What was challenging for you this day and what did you do to overcome the challenges keeping in mind your race day plan?
The biggest challenge in this year’s race was absolutely the weather. Downtown Boston was forecast for 64 with a headwind of 10-12 mph out of the east and the western towns of Hopkinton, Natick, Wellesley, and Newton forecast for the upper 60’s to low 70’s. Given the race doesn’t start until 10:00 AM and my wave (wave-2 at 10:25 am) it was already 67 degrees at the start of the race and got progressively warmer from there.
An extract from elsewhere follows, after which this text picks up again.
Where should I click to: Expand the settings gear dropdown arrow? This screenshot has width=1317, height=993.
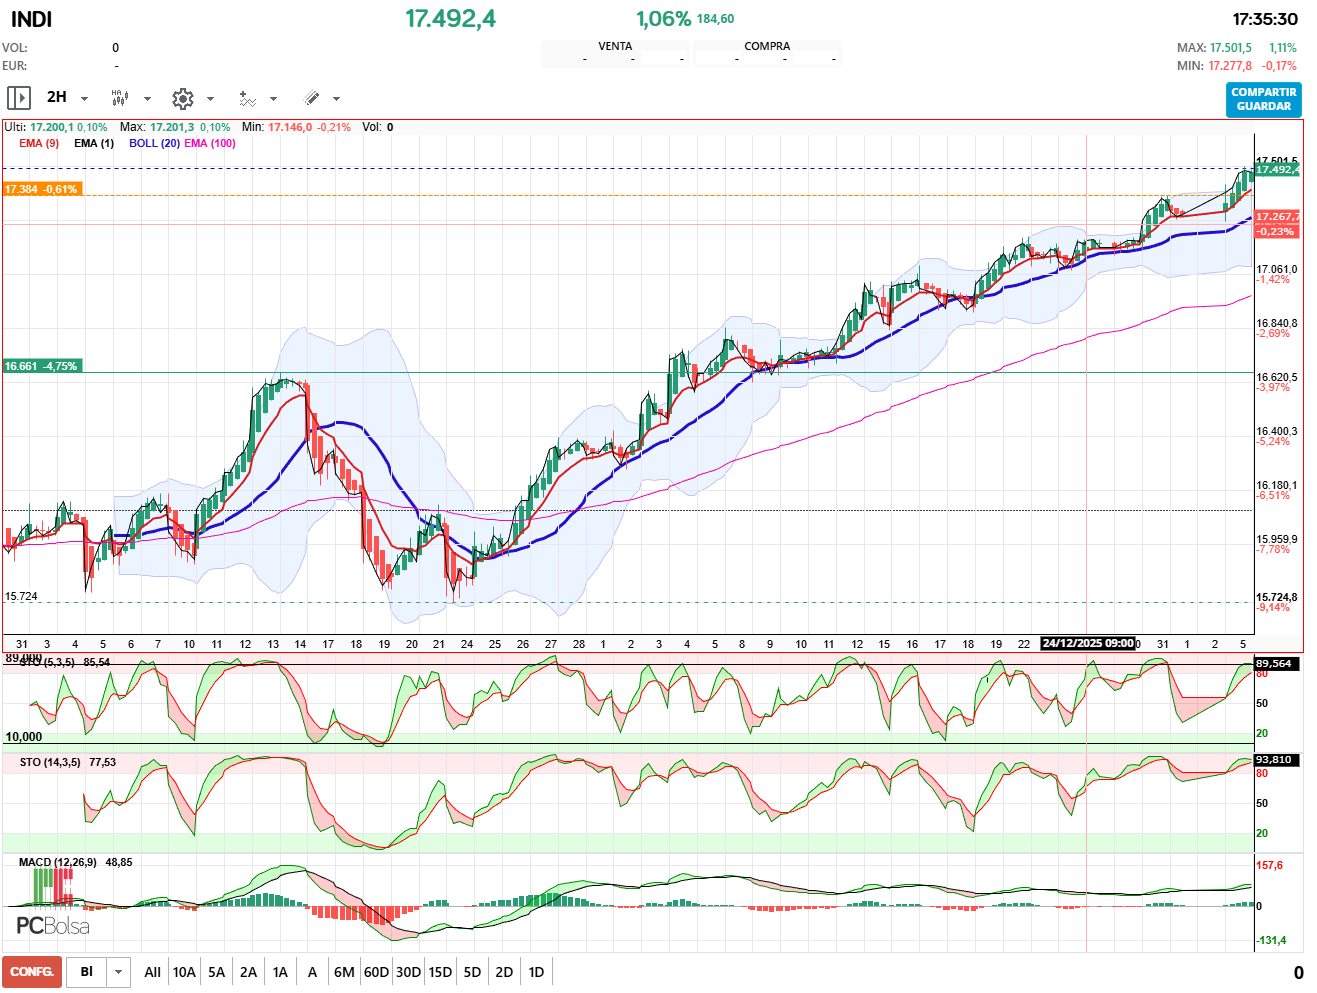tap(210, 99)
I really started to feel the heat around mile 13 leading to and through the Newton Hills in miles 16-20 and started to slow down and adjust my pace – trying to keep even effort while staying hydrated (I packed about 20 oz of water and nutrition in a utility belt — and took in about 2oz of water or gatorade every mile at the aid stations). The wind was starting to also really pick up but as we got progressively closer to Boston — but thankfully as we crested heartbreak hill at mile 21 the air cooled into the low 60’s although the wind out of the east became stronger and was a dead headwind. So really for this whole race it was either the heat, wind or both for 26 miles.
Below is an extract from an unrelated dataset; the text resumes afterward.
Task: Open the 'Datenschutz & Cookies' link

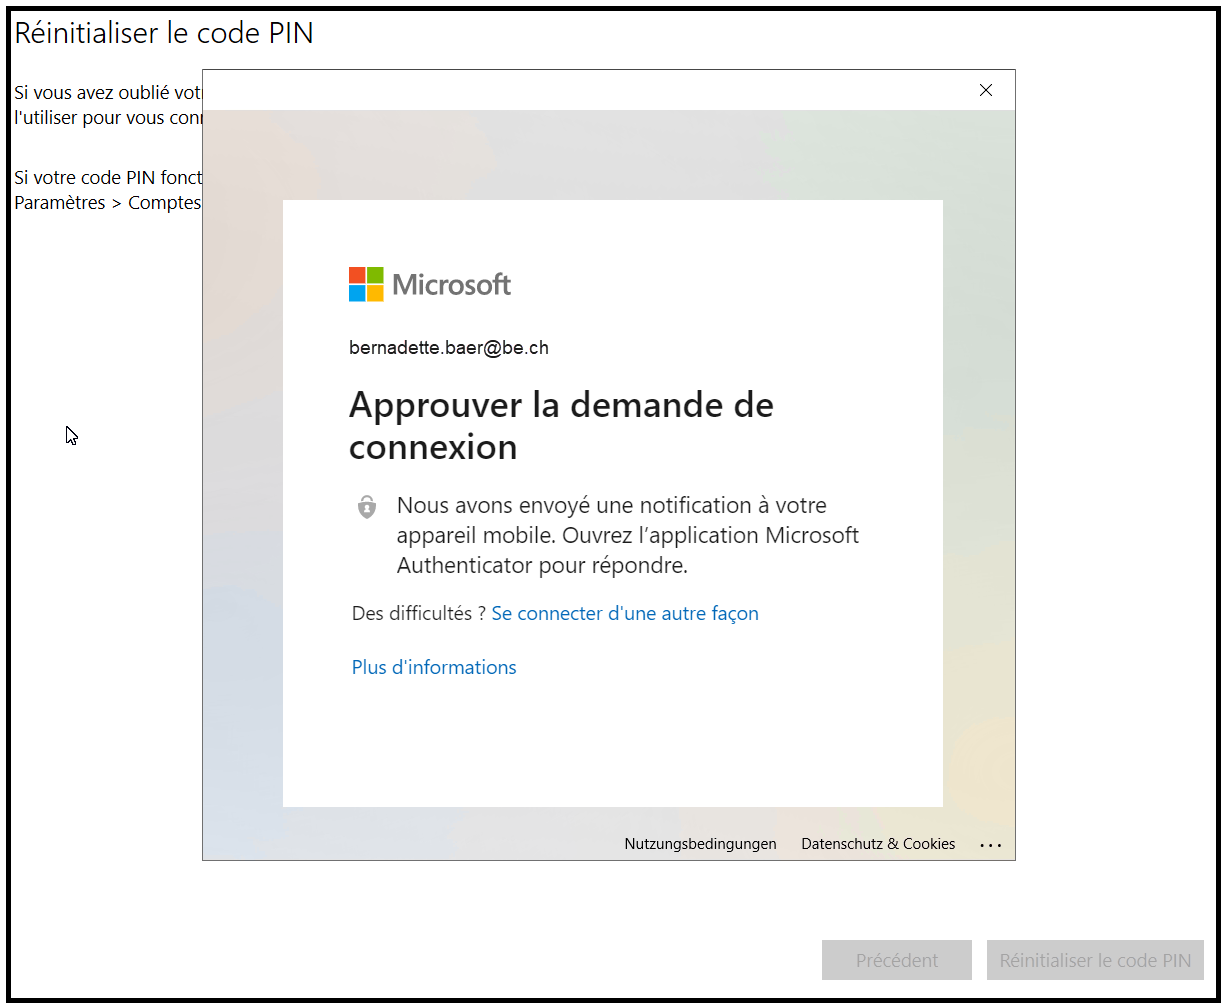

In terms of overcoming the challenge of the weather I was fortunate that my “B” goal of 3:44 aligned with what I would need to run under more challenging circumstances. I knew by mile 10 that 3:33:00 wasn’t going to happen and shifted my focus on trying to stay below 3:40:00. I knew if I got to the top of Heartbreak Hill at mile 21 in 2:58 that I could run 42:00 or 8:00 pace and get to the finish line. I managed to get to mile 21 in exactly 2:58 but wasn’t able to hold an 8:00 pace running mile 22 in 8:17 but then fading in the wind — and in reality just trying to enjoy the last few miles as there really is nothing else like the final right hand turn onto Hereford Street followed by the final left hand turn and 700 yards down Boylston and the finish line.
I didn’t mention it in my blog, but we nailed the nutrition and hydration plan. I actually took gels at mile 3, 11, 17 and 21 with the 8oz of the Vitargo with water at 7 and 15 miles. I took in 1 – 2 oz of either gatorade or water every mile to augment too. People were getting crushing as the race went on and it got warmer… So I was happy to have a plan that anticipated all this!
REST. My body needs a cooling-off period away from marathoning. I’ve been in continuous training mode since Labor Day 2015 as I ran the mid-December Honolulu Marathon before launching right into Boston marathon training after only a couple of weeks of rest in December. Once my tendon injury fully heals, I am going to focus on getting fast again and rebuilding my speed base focusing on some 5K’s, 8K’s and half-marathons.
I will run the Boston Marathon as many times as I can BQ. It’s simply that fun — and challenging — of a race.